Bright Sunday
It's a bright, chilly, windy Sunday afternoon in Ami. Yesterday I played Santa Claus for a group of Japanese kids who take private English lessons at the company that hired me and placed me in the Edosaki school system. I don't teach many private classes, usually only to cover for friends who are sick, but I helped out for the Christmas party by being Santa. The kids were really cute. Beth took pictures. When I get them from her, I'll post some, although the suit really was cheap, which annoyed me. I think if you're going to have someone dress up as Santa, you should really have a nice suit for them to wear, not some felt thing bought at a hyaku yen store (dollar store). But the kids didn't care. They seemed to love it once the initial Santa fear wore off when I appeared. When they finally started to come up to me and sit on my lap to take pictures, I'd ask them in Japanese what they wanted for Christmas and they'd tell me (usually a game of some sort or a toy, although one boy said he wanted money) and then I'd tell them I'd bring it. The suit was so awful I thought they'd never believe I was Santa, but actually the little ones must have believed, because when I told a couple of little boys I'd bring them what they wanted, they'd ask, "Itsu?" When? I said on the 25th of December, and they'd say, "okay", nod, climb off my lap and go a few feet away to where their other friends huddled and say, "He said the 25th he'll bring it, and they'd all smile and say, "All right!" Well, in Japanese.

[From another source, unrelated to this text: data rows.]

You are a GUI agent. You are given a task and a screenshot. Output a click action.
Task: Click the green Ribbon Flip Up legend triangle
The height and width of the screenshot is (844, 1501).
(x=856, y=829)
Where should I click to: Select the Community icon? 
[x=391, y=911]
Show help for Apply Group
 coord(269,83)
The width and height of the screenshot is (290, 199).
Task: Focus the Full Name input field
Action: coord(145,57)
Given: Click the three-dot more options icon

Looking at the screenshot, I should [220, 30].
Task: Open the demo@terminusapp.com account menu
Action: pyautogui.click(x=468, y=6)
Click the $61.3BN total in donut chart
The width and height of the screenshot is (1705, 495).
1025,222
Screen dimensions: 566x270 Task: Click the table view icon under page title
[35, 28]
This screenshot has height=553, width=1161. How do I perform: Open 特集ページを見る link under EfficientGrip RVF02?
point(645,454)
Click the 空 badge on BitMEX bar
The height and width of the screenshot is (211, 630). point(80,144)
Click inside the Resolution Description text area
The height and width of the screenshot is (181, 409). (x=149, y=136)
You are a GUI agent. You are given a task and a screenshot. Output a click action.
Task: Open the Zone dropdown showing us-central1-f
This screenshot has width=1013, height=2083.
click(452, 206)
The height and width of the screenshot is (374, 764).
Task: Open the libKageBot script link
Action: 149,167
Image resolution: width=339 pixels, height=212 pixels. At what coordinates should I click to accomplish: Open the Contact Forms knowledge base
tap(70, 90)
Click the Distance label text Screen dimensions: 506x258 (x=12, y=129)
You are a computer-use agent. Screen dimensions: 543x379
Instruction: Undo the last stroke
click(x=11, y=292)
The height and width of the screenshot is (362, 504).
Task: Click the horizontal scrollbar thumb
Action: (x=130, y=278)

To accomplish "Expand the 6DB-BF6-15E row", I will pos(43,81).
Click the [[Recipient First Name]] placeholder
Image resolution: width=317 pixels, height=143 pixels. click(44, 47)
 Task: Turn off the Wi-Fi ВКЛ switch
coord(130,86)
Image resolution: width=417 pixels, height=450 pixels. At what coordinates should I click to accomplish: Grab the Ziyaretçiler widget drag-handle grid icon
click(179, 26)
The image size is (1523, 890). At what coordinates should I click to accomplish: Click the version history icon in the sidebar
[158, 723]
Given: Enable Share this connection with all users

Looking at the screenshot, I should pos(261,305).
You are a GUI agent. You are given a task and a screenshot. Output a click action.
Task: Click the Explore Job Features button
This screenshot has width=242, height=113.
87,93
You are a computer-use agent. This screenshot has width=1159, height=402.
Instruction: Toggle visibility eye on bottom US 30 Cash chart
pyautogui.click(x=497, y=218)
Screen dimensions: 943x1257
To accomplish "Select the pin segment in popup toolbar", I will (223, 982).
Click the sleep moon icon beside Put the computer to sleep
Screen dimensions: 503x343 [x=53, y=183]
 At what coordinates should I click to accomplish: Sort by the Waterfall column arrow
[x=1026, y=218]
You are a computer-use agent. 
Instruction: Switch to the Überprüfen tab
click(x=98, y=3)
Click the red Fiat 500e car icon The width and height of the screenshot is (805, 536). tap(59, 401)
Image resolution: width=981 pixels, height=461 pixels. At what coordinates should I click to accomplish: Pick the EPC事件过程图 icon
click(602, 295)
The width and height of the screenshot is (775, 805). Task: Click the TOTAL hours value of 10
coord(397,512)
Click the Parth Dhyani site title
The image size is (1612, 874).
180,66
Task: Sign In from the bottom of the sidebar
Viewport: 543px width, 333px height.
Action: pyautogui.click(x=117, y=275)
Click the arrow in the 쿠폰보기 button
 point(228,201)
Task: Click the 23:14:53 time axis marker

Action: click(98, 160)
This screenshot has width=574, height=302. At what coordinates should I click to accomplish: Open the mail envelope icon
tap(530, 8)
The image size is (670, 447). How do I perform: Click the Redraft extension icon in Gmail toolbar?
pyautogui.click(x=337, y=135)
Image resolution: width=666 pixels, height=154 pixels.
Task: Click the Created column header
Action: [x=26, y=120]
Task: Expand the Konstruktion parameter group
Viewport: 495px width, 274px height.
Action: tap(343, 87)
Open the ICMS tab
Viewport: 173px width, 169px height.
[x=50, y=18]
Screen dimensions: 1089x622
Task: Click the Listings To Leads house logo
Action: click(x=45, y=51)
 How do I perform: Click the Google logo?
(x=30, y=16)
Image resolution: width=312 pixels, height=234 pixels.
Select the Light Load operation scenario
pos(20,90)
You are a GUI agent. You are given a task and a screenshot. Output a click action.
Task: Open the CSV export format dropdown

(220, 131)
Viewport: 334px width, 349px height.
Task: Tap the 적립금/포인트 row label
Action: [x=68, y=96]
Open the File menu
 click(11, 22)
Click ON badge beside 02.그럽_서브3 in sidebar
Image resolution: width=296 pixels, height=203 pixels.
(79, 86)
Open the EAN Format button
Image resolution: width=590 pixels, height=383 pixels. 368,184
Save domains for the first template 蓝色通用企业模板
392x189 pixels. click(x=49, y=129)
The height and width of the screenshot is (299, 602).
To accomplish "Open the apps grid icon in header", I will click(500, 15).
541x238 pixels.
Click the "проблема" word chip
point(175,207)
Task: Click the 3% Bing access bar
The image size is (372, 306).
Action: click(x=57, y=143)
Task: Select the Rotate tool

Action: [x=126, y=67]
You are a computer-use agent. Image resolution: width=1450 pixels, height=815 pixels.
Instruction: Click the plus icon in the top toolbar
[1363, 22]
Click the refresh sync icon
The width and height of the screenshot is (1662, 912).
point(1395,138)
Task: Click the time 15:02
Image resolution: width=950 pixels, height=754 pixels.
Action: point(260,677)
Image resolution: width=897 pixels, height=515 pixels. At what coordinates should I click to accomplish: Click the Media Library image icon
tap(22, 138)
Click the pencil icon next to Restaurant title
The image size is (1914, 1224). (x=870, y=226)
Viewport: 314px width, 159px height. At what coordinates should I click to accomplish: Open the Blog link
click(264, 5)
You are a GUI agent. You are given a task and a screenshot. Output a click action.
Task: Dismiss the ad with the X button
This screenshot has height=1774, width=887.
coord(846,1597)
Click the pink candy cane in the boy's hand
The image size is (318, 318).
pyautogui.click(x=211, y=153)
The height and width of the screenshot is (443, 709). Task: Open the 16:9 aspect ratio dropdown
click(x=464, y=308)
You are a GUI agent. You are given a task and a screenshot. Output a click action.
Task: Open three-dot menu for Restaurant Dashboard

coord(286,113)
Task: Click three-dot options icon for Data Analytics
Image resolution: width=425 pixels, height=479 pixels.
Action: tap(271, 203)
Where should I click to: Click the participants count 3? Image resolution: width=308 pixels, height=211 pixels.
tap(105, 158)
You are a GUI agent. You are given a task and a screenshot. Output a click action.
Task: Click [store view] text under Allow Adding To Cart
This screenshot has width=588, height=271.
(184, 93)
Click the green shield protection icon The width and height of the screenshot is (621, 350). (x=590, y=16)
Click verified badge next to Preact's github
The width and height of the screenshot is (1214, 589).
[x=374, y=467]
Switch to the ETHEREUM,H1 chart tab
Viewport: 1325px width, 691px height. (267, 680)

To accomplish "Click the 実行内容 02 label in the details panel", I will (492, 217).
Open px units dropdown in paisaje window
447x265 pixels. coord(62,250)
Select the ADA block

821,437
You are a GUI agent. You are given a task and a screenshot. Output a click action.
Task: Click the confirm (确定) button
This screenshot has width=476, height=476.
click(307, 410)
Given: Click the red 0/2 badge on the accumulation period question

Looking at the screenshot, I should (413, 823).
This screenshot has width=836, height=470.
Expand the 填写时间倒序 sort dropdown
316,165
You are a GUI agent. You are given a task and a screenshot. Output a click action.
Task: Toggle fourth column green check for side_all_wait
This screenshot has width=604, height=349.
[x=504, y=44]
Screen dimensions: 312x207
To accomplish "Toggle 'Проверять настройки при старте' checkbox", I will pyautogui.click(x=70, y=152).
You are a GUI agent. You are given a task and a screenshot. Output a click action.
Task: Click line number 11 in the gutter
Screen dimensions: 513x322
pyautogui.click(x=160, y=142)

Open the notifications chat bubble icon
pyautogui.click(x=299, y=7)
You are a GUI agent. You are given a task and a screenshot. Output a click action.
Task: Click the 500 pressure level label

Then my company had it's Christmas karaoke party, and after that I went with Andrea and Erin, two other local foreign teachers, to Shimodatte, where we picked Jody up from her friends' place and took her to karaoke for her birthday, since I missed her surprise birthday party the previous night due to having to work for my company by meeting a new business they'd contracted to teach English for and needed as many employees as possible to go meet the client and their employees. I felt bad, and Katie, who was supposed to go too, suddenly got really sick and couldn't go either, so Jody was without a show of her friends in Ami, who do love her but were crushed with illness and unexpected employer obligations at the last minute. Hopefully she had a good time at karaoke. I love that girl.
Anyway, today I'm going to take a walk and feel the wind on my face and look at everything on this bright sunny day, chilled as it is, and think about going home. I have various fears of returning to America, mostly of not being able to find satisfying work in a town I enjoy living in, near at least a small group of like-minded friends, but I'm not sure I can really do anything about those worries until I actually get back home. But I wanted to state, for the record, that I'll be back in April most likely, towards the middle, and if you come across anything someone like me might like to do, in a place I might like to live, let me know. Maybe at some point I'll post a resume online even. My skills sort of range all over the place, from academic teaching to ESL teaching, some editing and reviewing work for publishers, to office organizing. Which means, hmm, I'm not sure. I feel like there's no particular kind of work for me back home. And while I have rarely made the choice to live on the well-trod path in life, I do wish sometimes that finding satisfying work in America wasn't such a mystery to me.